» Task goal: Copy the data word for word from the line with "Close the Preview panel" up to and including the line with "(x=1101, y=335)". Leave out the pictures.

» Extracted entries:
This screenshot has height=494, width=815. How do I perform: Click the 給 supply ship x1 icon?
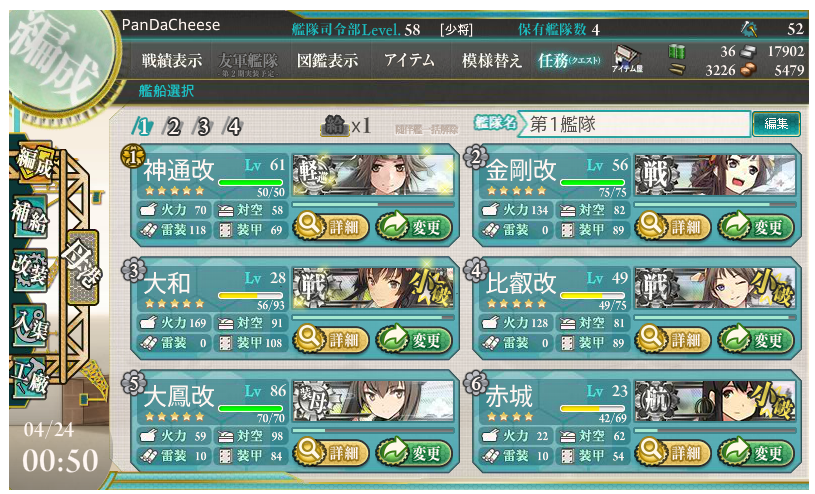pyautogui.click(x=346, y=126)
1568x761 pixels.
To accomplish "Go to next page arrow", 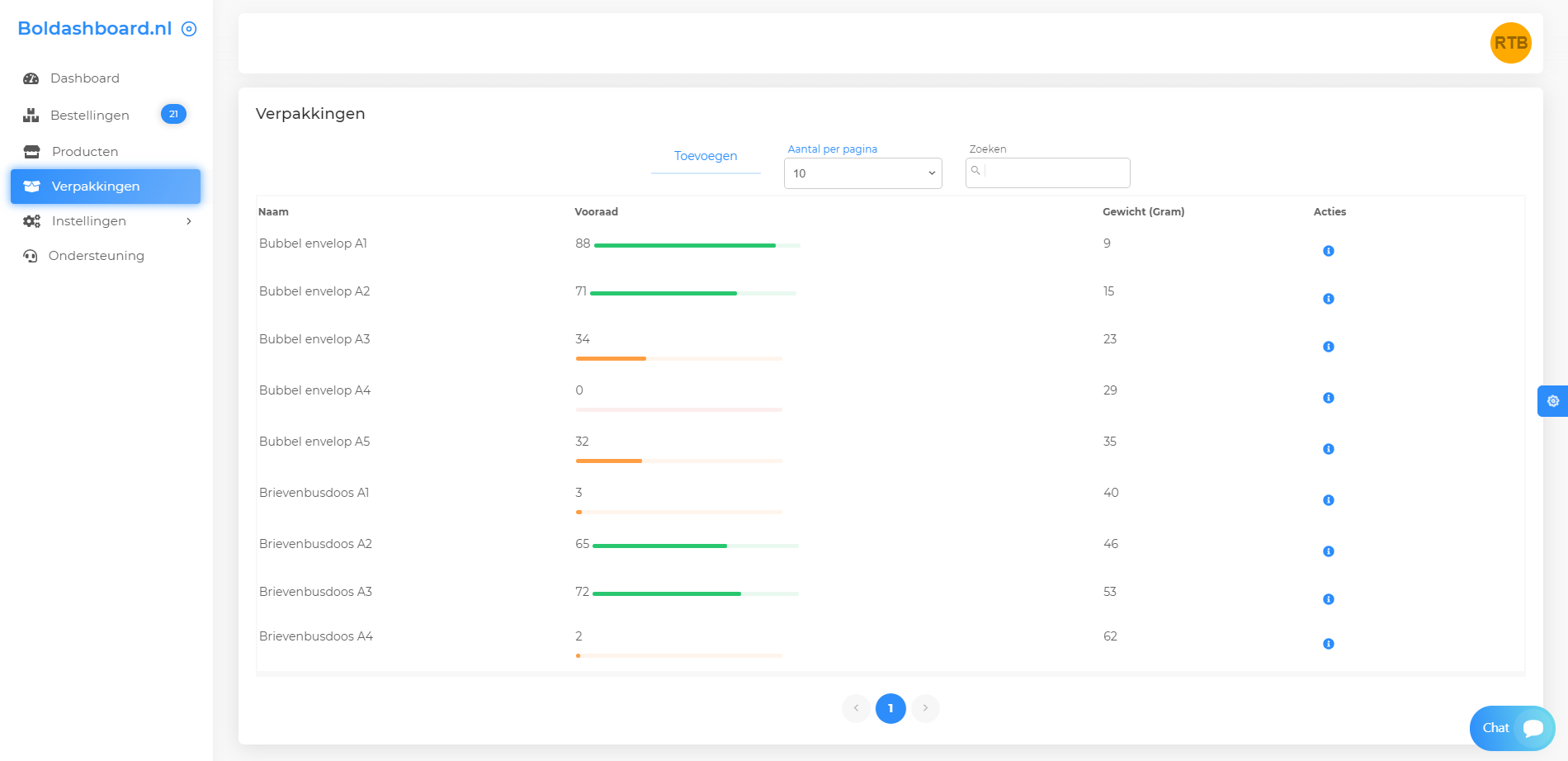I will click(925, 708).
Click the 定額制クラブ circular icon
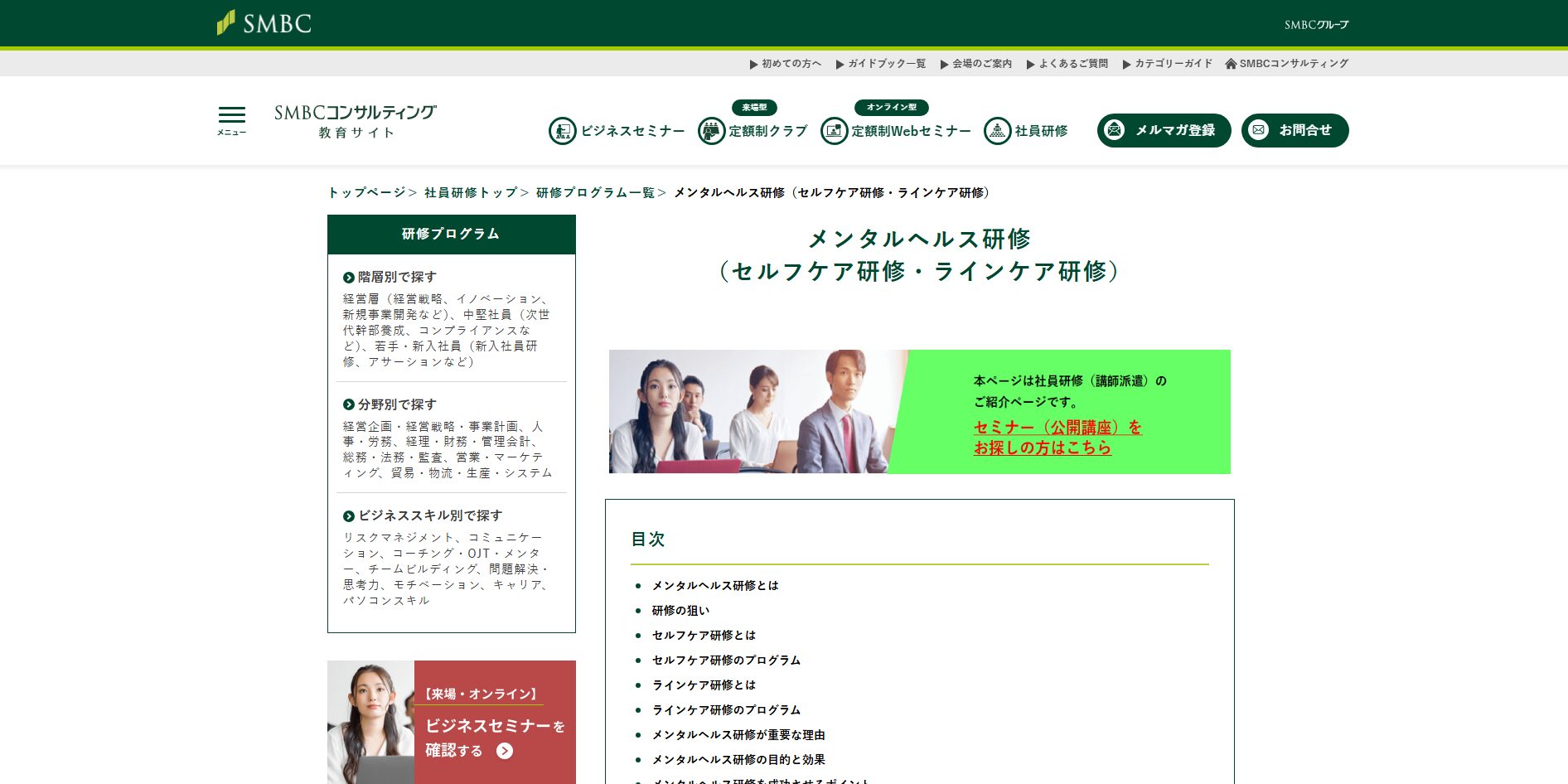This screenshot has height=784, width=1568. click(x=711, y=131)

* * *

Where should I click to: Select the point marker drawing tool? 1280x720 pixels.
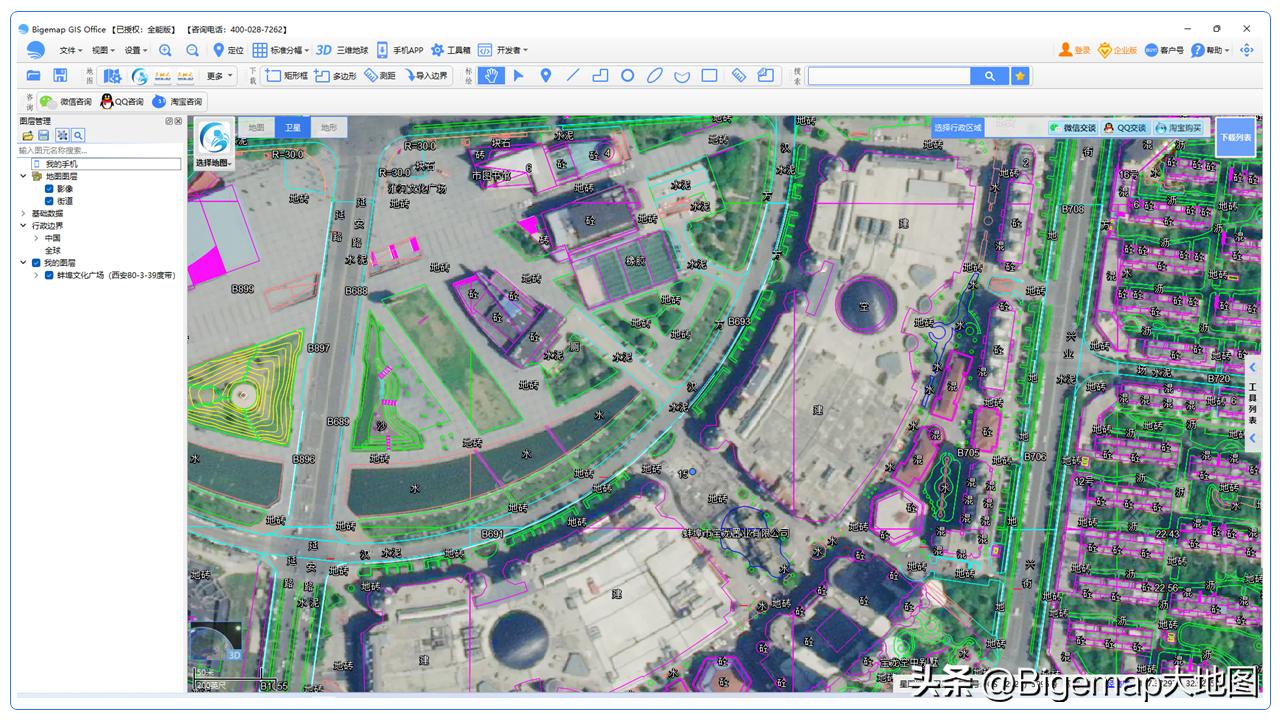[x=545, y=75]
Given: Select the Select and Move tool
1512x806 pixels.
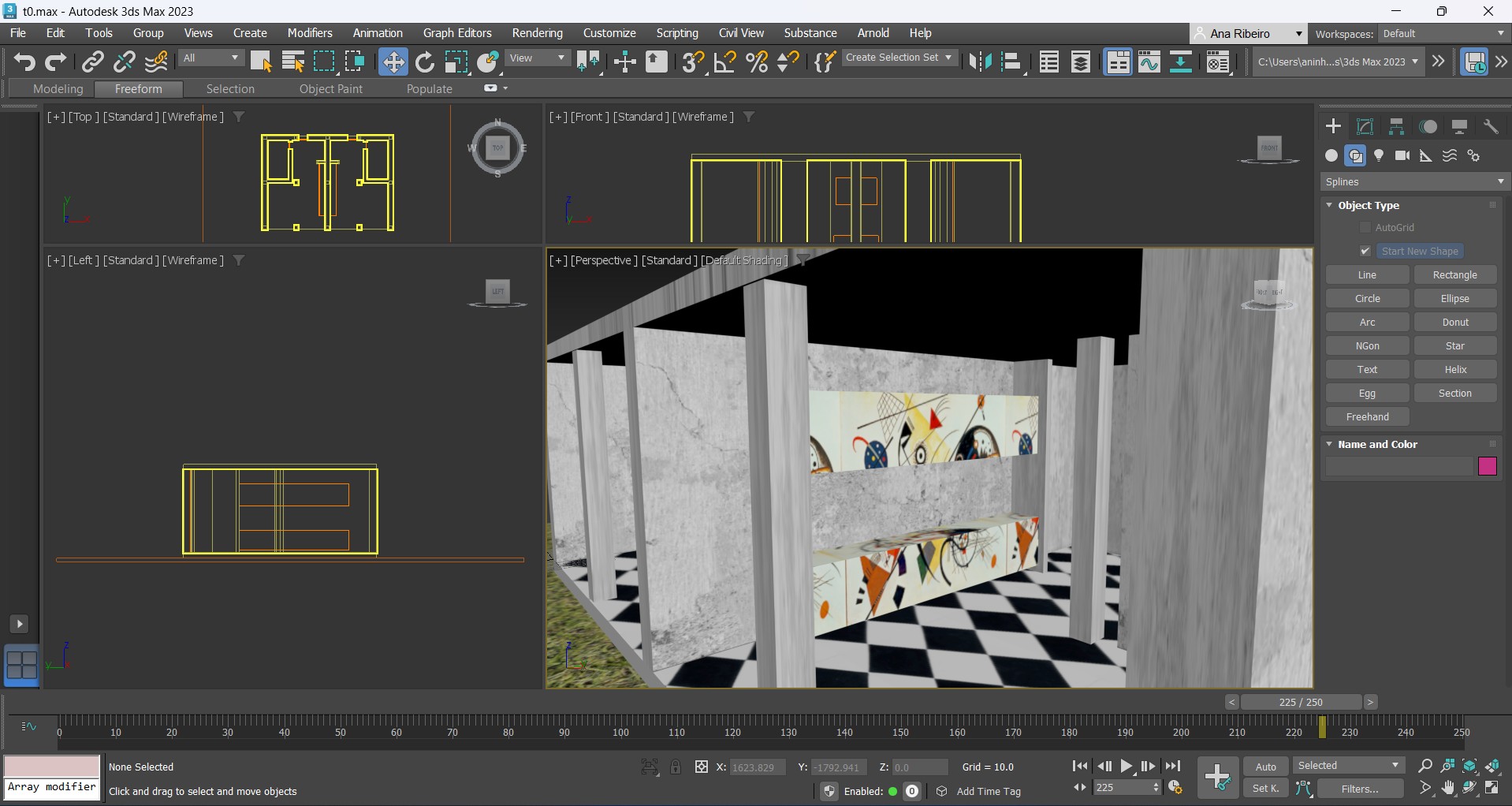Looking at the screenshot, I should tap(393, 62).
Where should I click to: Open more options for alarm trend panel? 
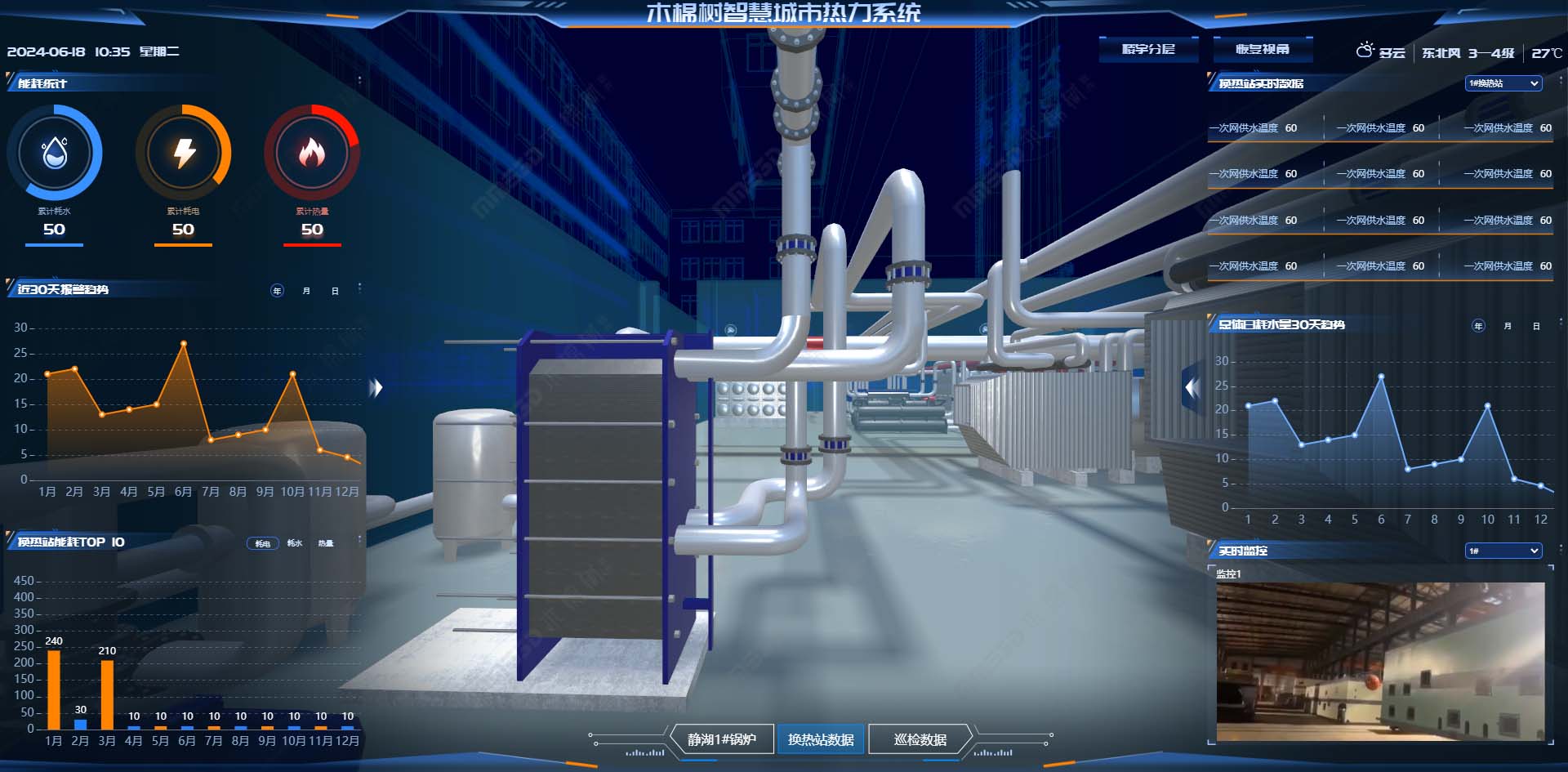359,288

==

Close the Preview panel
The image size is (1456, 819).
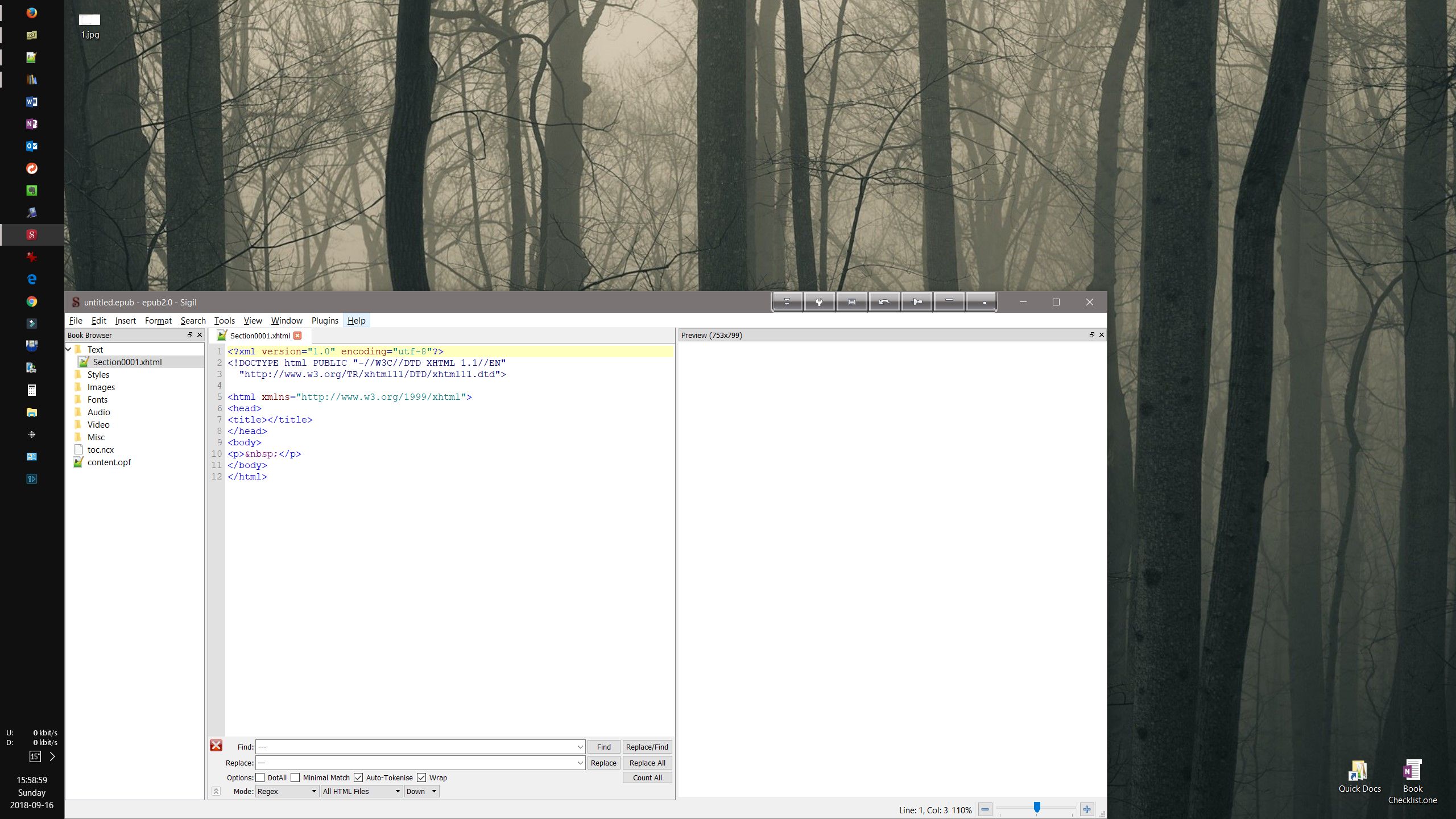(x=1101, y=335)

» Exercise answer:
Close the Preview panel
The image size is (1456, 819).
(x=1101, y=335)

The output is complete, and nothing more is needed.